Have the Police Left Yet?
It hard to imagine that the Fed will alter their course over the next year. Lyndon Johnson, as I am wont to remind readers, was partially responsible for the period of double-digit inflation (and recession AKA stagflation) that dogged Presidents from Nixon to Reagan. LBJ’s decision to fight a war on credit and the quadrupling of oil prices, following the 1973 Mid-east war, set in motion inflationary forces which were curbed only by twenty percent interest rates. The new chair of Fed will not want to repeat the mistakes of Arthur Burns, President Nixon’s Fed chair, who under reacted, or those of Paul Volker, who perhaps over reacted. The Board has left rates alone for two meetings and that bodes well for housing in 2007 and 2008.

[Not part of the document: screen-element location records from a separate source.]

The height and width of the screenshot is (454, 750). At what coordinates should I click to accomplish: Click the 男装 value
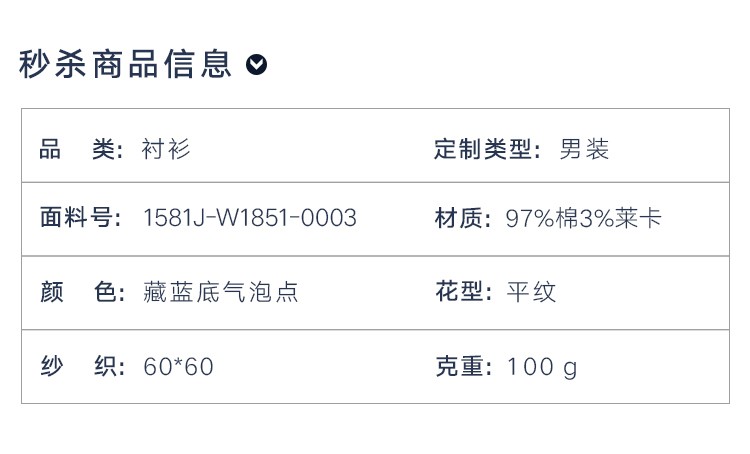click(584, 149)
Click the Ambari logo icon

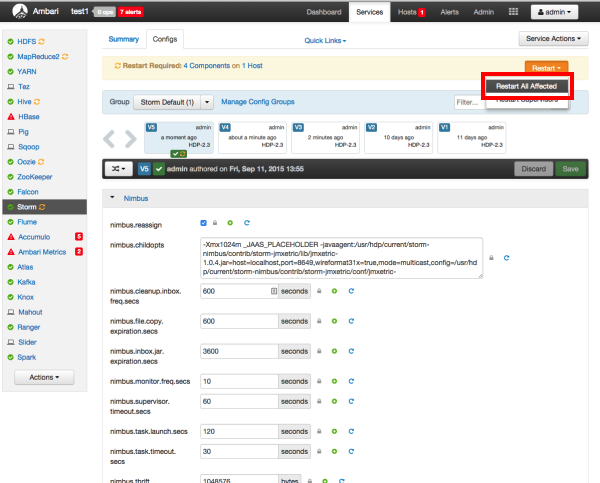[17, 12]
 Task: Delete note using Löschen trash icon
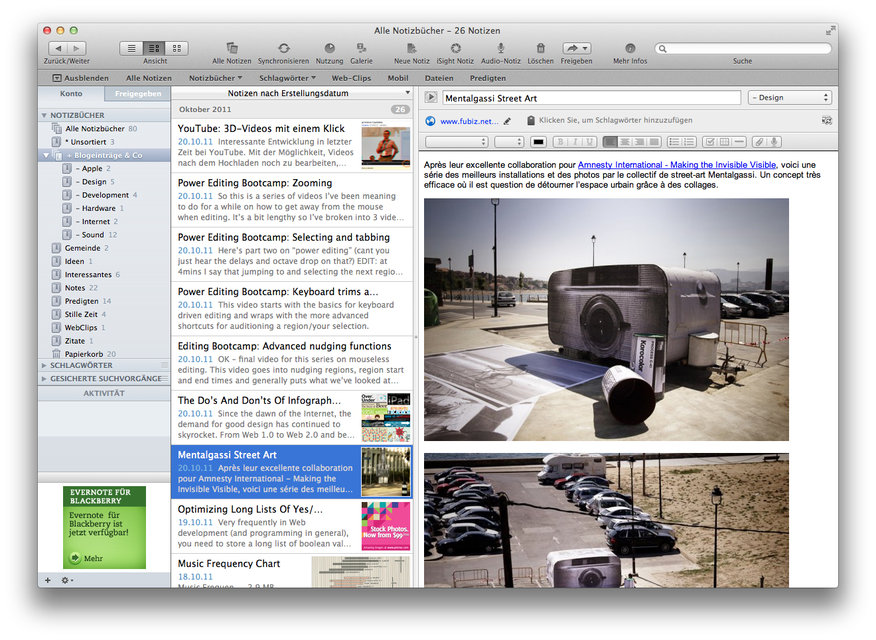point(540,48)
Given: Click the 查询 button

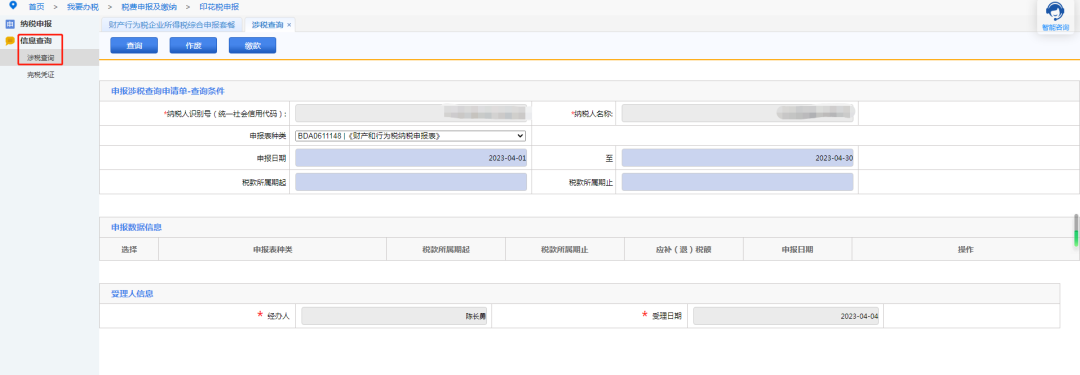Looking at the screenshot, I should 134,45.
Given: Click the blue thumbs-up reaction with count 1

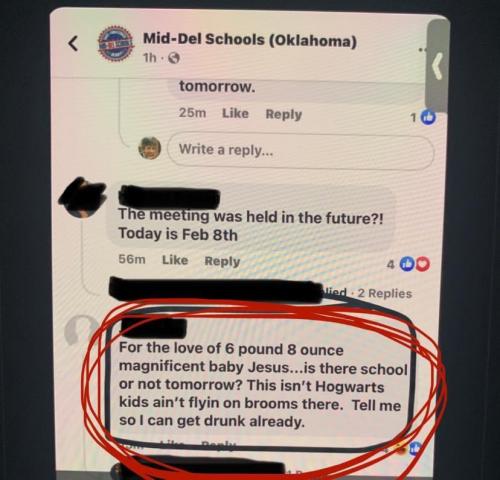Looking at the screenshot, I should pyautogui.click(x=428, y=117).
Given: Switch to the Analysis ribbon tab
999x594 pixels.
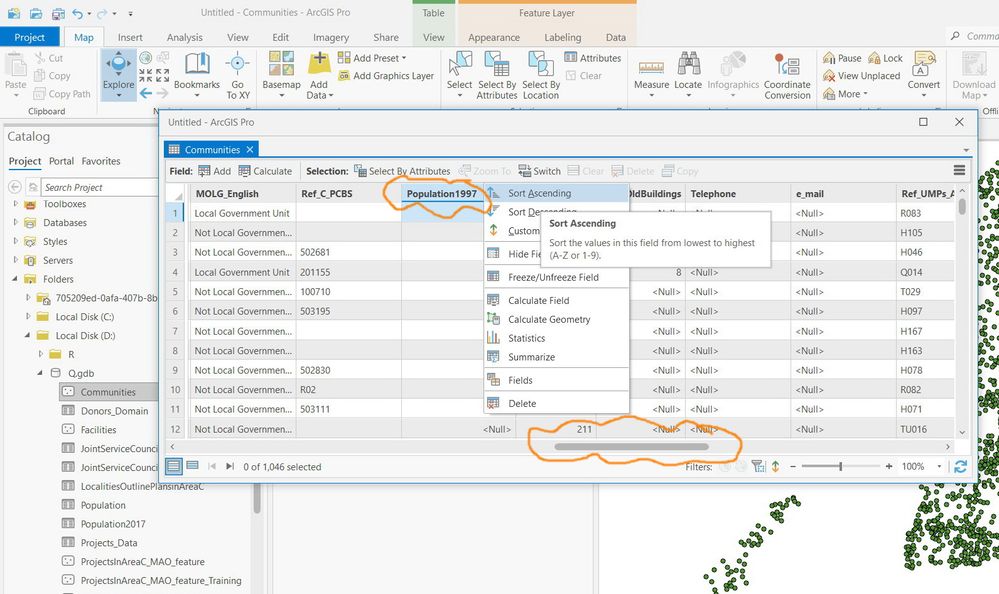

We have now come full circle and are engaged in a war that is being waged on credit. Mr. Bernanke must navigate some exceptionally tricky waters to avoid the shoals of recession or stagflation. If he succeeds, Fed policy will again favor housing, and the national and local markets will rebound. For now the Chair is not losing sleep over problems in housing but rest assured he is keeping a watchful eye. He knows real estate-related business activity has been a major contributor to the nation’s economic growth over the past ten years. (Housing and related activities make up about 13% of our region’s economic output.) But it is possible that be no amount of Mr. Bernanke’s skill will surmount economic factors now in place and the Chair will not have enough maneuver room to help the housing sector. It will be a bumpy ride going forward but I think the correction has at the outside about thirty-six months to go and given the latest pause by the Feds, there will be no bursting bubble.